The old hermit sat at the mouth of has cave, the scabbard of his sword across his knees. His hair had thinned, over the decades, and was now white and wispy. His forehead was drawn in an almost perpetual frown. But that was the way that it had been for many years.
The enemies of the Satori clan were coming up the valley towards this isolated cave. Yukio knew that, even though he could not see them. He had been born able to know certain things; it was a strange strain which had run through the Satori clan for as long as anybody knew. Sometimes it had skipped a generation. But the power to know things was within the blood of this clan.
For five years the forces of the shogun had been looking for him. He had never bowed down before Tokugawa Ieyasu, and he never would. His clan had fought against the Tokugawa clan and their allies. But they had lost, and Ieyasu had become shogun. It was then that his men had begun hunting down the remnants of the shattered Satori clan.
Yukio had hidden himself away in the cave, living off fish in mountain streams and wild berries, and spending time in silent contemplation. He had killed many people in a long career. But now he only wanted to live his final years in peace.
He had masked his presence in the valley with the power of his mind. But, as he had got older, it was clear that his power had faltered. Somebody must have remembered seeing the crazy old man who lived on the mountain, and reported his presence to the forces of the shogunate.
Yukio glanced down at the lacquered scabbard of his sword. The main colour was black, and the design was of a tatsu – a dragon – flying up and around the scabbard. The dragon was a symbol of the Satori clan. A stylised head of the wise creature appeared on the mon which soldiers of the clan had used to carry into battle.
Yukio could sense the minds of the men searching for him. They had only sent a dozen men. Nowhere near enough.

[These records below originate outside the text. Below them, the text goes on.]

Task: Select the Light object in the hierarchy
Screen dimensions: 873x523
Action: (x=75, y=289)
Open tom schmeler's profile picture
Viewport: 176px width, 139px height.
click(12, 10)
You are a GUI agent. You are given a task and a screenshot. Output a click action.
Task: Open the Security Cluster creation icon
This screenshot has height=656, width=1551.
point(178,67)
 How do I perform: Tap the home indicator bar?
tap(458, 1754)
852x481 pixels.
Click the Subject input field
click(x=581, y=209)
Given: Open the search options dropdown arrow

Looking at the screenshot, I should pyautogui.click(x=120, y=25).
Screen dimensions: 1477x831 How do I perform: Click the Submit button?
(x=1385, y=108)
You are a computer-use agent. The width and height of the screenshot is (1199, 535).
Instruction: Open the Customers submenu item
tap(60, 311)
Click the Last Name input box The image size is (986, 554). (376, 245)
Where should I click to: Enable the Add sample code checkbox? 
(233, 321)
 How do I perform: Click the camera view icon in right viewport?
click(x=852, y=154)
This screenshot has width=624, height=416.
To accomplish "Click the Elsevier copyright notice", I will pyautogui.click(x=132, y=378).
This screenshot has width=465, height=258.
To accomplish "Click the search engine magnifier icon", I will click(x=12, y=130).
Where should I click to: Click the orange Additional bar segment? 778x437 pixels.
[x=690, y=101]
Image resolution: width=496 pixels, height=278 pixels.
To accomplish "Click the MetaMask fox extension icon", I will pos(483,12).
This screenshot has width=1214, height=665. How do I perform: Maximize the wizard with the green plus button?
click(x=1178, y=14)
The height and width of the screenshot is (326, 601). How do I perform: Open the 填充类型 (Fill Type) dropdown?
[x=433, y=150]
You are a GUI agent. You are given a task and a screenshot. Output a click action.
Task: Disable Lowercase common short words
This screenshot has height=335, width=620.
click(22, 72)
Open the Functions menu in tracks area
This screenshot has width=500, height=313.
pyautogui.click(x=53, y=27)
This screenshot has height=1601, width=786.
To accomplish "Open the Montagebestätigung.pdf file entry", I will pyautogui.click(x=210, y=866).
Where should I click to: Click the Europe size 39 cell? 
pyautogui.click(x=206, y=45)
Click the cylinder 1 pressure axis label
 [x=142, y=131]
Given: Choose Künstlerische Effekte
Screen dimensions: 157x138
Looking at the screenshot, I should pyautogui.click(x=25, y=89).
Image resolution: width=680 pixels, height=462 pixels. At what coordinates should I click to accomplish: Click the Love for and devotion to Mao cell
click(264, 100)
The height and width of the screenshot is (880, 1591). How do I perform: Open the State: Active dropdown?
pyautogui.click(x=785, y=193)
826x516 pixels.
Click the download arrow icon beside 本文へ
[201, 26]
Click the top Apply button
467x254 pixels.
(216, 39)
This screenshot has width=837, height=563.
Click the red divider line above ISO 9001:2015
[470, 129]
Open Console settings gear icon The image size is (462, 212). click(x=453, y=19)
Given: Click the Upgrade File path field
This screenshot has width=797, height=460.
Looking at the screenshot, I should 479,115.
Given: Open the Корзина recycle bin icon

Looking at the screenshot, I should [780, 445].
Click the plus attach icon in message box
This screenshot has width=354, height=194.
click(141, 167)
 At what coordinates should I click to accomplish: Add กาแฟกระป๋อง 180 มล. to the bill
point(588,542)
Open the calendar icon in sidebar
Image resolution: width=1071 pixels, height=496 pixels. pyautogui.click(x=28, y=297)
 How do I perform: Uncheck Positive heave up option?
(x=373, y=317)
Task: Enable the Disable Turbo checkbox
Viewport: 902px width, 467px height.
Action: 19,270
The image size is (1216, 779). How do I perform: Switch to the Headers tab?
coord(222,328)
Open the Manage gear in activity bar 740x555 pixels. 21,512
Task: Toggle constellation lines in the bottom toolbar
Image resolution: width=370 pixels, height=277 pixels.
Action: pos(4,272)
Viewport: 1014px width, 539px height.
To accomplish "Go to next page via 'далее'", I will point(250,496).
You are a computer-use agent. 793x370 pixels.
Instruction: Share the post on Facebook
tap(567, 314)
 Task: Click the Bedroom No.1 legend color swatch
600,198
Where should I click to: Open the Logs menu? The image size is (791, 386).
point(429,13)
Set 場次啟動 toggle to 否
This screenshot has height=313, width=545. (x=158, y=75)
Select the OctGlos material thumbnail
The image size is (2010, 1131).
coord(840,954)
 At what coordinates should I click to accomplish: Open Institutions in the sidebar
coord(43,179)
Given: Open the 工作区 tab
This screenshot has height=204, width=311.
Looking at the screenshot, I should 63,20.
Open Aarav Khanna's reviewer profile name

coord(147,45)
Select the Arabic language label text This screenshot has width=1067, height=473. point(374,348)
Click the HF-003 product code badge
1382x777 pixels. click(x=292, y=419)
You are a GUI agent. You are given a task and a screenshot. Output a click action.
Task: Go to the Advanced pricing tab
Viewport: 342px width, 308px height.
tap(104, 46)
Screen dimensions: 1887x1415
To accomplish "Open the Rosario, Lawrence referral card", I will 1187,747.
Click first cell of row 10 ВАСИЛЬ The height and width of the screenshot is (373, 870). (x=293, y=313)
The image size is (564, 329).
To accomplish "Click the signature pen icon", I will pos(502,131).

He drew his katana out of its scabbard, and he gazed down at its mirrored surface of the Tamahagane steel. The reflection of his eyes gazed back up from the blade. At first Yukio did not know whose eyes they were. They looked like the wild eyes of a madman. It took him a second or two to realise that they were his.
The sword was one of the finest in all Nippon. It had taken weeks to make, by one of the finest smiths who had ever lived. The steel of the blade had been folded some twenty times. It was so sharp that Yukio had dreamt, once, that it could even cut the air in two. A leaf falling on the edge would be divided, two halves falling down onto the ground.
Yukio walked forwards from his cave, choosing the point where he would fight. Only a foolish warrior lets the enemy choose the battleground. He waited, at a small rise is the ground, for the soldiers to show themselves.
“I have found the way
Of the noblest warrior
Is to accept death.”
Yukio mumbled those words, a restatement of the hagakure. He had not really understood them until now.
He could see the twelve warriors, now, as they climbed up the valley. They were only yamabushi – mountain warriors, rather than samurai. They were armed with a variety of pole arms.
Yukio shouted a challenge and charged.